RU173748U1 - TWO PHASE THERMOSIPHONE - Google Patents

Abstract

The utility model relates to heat engineering, namely to heat exchangers with an intermediate heat carrier in closed pipes passing inside walls in which the heat carrier condenses and evaporates, and can be used to cool energy-saturated aircraft equipment, heating systems, and other heat-generating devices. A two-phase thermosiphon contains a housing made of a material with a high coefficient of thermal conductivity in the form of interconnected upper and lower, coaxially located, vertical, cylindrical chambers that form an annular area outside at the junction. The working volume of the lower chamber is filled with liquid and blocked by a funnel, a narrow part of which is connected to the steam pipe in the form of a twisted pipe, the inner surface of which is provided with a protrusion along the entire length. The side of the funnel is made with holes evenly spaced around the circumference. The cooled surface of the upper chamber is a condenser, part of the lower chamber is reserved for the accumulation of air and other gaseous impurities that were originally contained in the thermosiphon. A valve is installed in the lower chamber to vent some of the air out. The upper inner surface of the housing is provided with identical, evenly spaced, rectangular protrusions. A hydrophilic titanium dioxide coating is applied to the side inner surface of the upper chamber. Transverse circular ribs are attached to the outer surface of the upper chamber. The body, protrusions and ribs are made of one material. The bottom of the lower chamber inside is made with cylindrical recesses located evenly. Effect: increased heat transfer in the lower and upper chambers. 3 ill.

Description

The utility model relates to heat engineering, namely to heat exchangers with an intermediate heat carrier in closed pipes passing inside walls in which the heat carrier condenses and evaporates, and can be used to cool energy-saturated aircraft equipment, heating systems, and other heat-generating devices.
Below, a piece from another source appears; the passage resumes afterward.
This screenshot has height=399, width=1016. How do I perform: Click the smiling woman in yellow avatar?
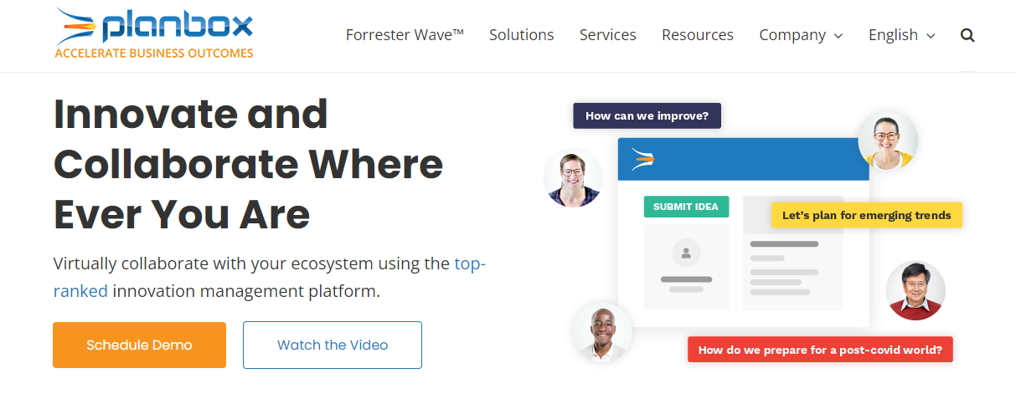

Known thermosiphon [RU 2373473 C1, IPC F28D 15/02 (2006.01), publ. November 20, 2009], comprising a housing, the working volume of the lower chamber of which is filled with liquid, a funnel, which encloses the lower chamber with a steam line for transporting steam, a steam generator in the lower chamber and a condenser in the upper chamber. The condenser is the cooled surface of the upper chamber of the thermosiphon. Part of the lower chamber is reserved for the accumulation of air and other gaseous impurities originally contained in the thermosiphon. A valve is installed in the lower chamber to vent some of the air out.

The disadvantage of this device is the entrainment of droplets of the liquid phase with steam into the condensation zone, which leads to a thickening of the liquid film on the surface of the upper chamber of the thermosyphon.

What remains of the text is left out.